◆ TASK INPUTS:
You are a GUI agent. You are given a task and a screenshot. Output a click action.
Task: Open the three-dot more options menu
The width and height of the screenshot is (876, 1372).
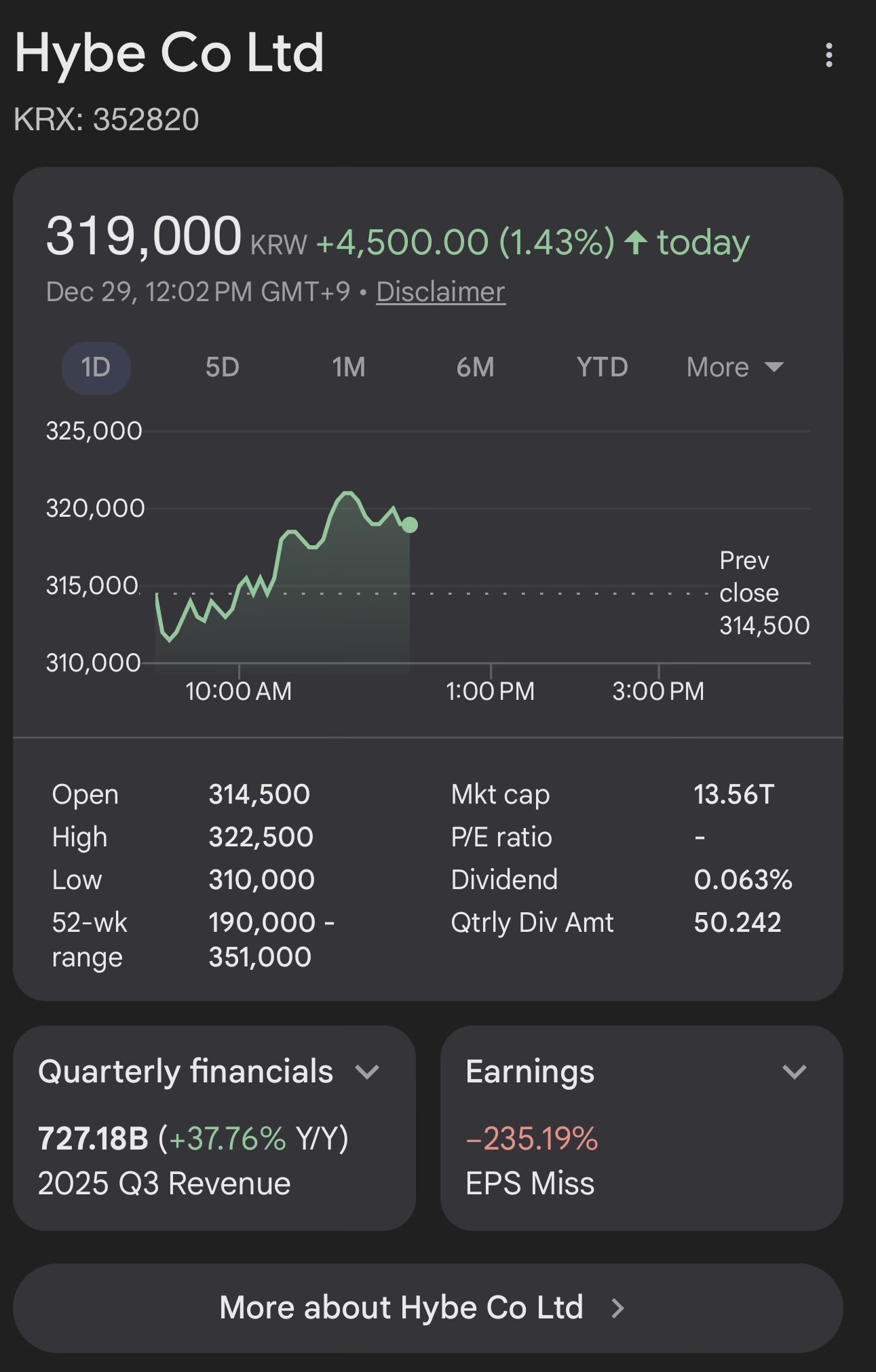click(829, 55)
---
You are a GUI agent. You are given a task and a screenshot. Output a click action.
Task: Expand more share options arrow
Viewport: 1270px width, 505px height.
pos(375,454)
--
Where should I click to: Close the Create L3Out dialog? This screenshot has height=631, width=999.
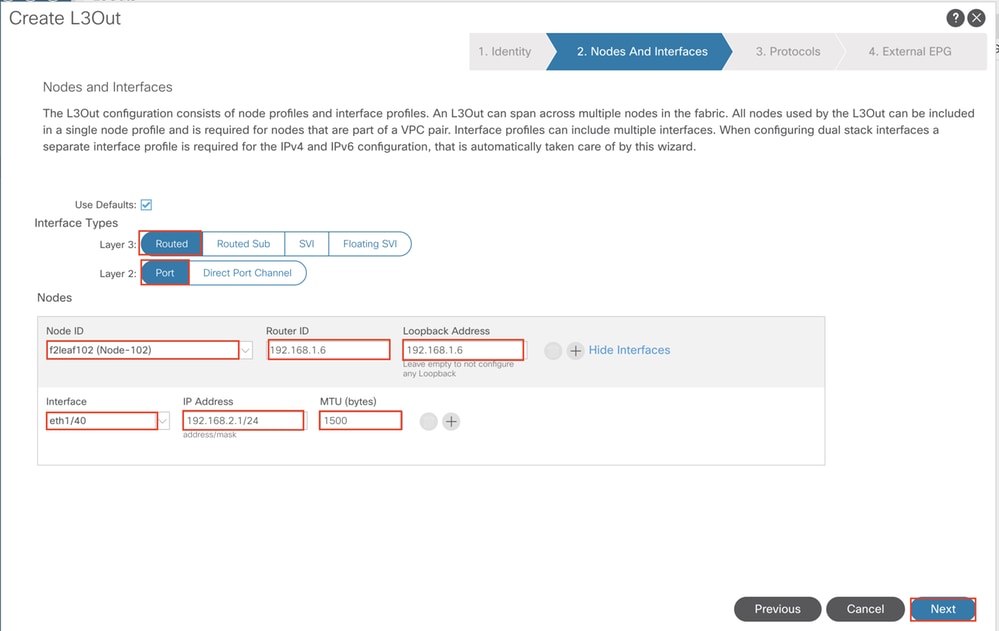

◆ WHAT YOU HAVE TO DO: Extract every line from the three blocks above that contains the string "options".

◆ FINAL RESULT:
Task: Open the three-dot more options menu
Task: Expand more share options arrow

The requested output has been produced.